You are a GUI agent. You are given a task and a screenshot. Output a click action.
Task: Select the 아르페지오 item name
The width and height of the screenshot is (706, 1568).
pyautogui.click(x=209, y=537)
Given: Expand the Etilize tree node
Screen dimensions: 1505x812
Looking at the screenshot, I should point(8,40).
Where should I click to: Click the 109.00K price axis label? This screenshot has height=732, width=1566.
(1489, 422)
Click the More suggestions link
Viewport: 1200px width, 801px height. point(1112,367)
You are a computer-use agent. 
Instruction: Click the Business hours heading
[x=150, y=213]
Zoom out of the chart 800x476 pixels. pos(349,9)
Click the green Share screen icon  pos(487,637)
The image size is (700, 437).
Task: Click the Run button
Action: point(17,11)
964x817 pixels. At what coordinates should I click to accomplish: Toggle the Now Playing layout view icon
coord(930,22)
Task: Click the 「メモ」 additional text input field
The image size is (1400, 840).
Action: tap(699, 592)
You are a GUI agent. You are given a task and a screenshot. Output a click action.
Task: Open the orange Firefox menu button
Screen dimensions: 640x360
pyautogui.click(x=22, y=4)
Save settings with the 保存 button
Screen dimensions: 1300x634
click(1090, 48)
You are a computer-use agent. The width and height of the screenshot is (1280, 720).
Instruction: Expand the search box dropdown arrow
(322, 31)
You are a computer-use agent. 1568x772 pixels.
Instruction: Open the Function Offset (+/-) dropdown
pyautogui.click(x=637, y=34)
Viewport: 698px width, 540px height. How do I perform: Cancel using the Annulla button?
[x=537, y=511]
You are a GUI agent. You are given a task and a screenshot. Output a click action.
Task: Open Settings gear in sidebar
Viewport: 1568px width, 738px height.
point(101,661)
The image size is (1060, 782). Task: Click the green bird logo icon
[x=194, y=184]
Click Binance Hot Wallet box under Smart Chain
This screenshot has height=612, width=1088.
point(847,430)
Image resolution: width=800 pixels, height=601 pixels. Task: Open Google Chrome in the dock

• **How to complete this task**: In the answer, return exactly the lines from the line containing "The image size is (1060, 782)." to the end of the records above, and no others.

• **Result of the task**:
The image size is (1060, 782). Task: Click the green bird logo icon
[x=194, y=184]
Click Binance Hot Wallet box under Smart Chain
This screenshot has height=612, width=1088.
point(847,430)
Image resolution: width=800 pixels, height=601 pixels. Task: Open Google Chrome in the dock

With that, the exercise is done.